Figure A-5 shows the IBM zAware Heat Map view.
Figure A-5 IBM zAware Heat Map view analysis
Figure A-6 shows a sample bar score view.
Figure A-6 IBM zAware bar score with intervals
The analytics create a statistical model of the normal message traffic that is generated by each monitored client (system or group of systems, such as z/OS or Linux on z Systems). This model is stored in a database and is used to identify out-of-the-ordinary messages and patterns of messages.
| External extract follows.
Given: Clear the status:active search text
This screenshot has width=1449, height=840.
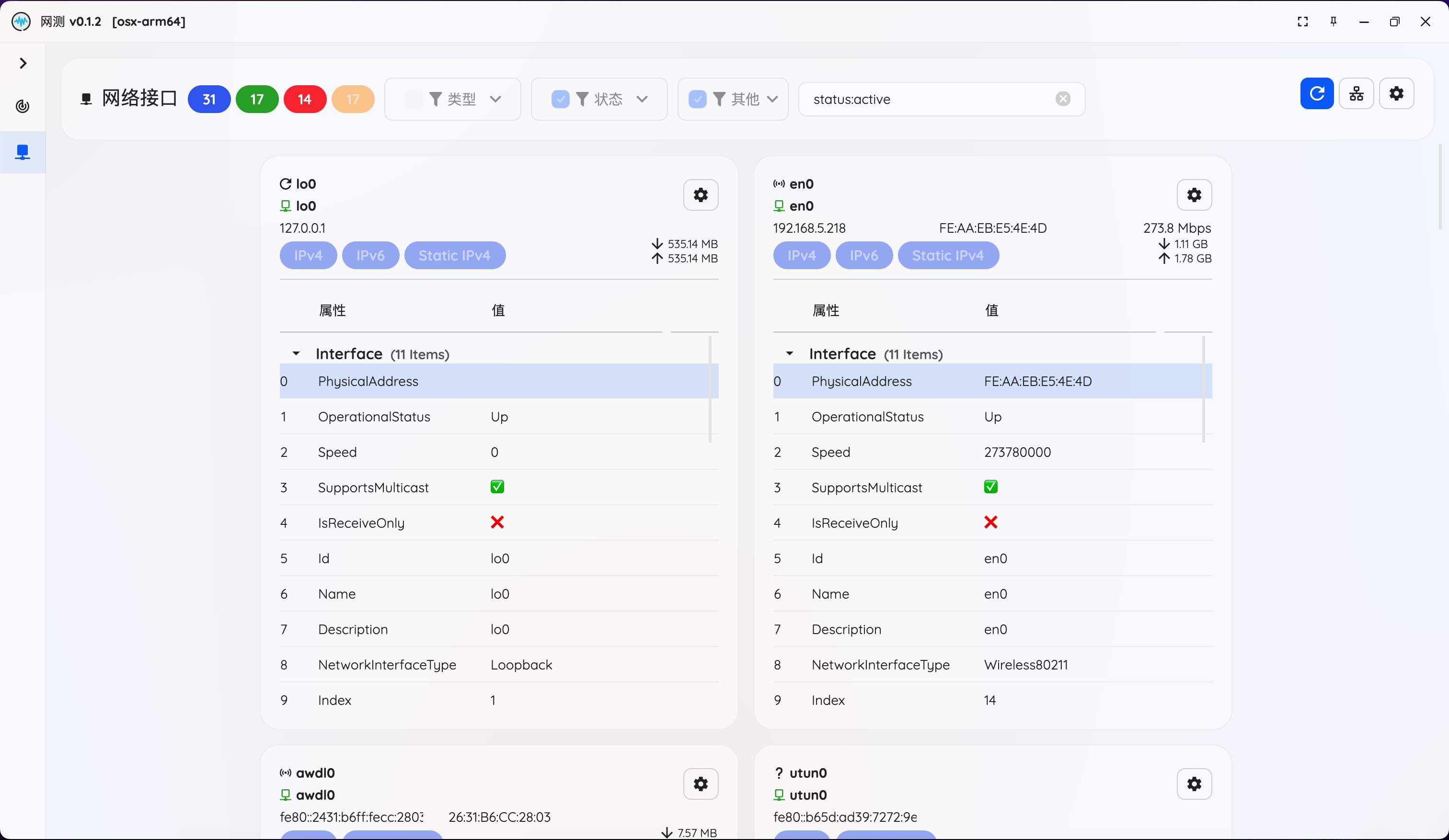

Using a sliding 10-minute interval that is updated every two minutes, a current score for the interval is created based on the uniqueness of the message traffic:
A stable system requires a lower interval score to be marked as interesting or rare.
An unstable system requires a larger interval score to be marked as interesting or rare.
For each interval, IBM zAware provides details of all of the unique and unusual message IDs within the interval. This data includes how many, how rare, and how much the messages contributed to the intervals score (anomaly score, interval contribution score, rarity score, and appearance count) when they first appeared. IBM zAware also helps in identifying messages with the following conditions:
Whether the unusual message IDs are coming from a single component
Whether the message is a critical z/OS or Linux kernel message
Whether the messages are related to changes, such as new software levels (operating system, middleware, and applications) or updated system settings and configurations
IBM zAware detects conditions that typical monitoring systems miss because of these challenges:
Message suppression (message too common): Common messages are useful for long-term health issues.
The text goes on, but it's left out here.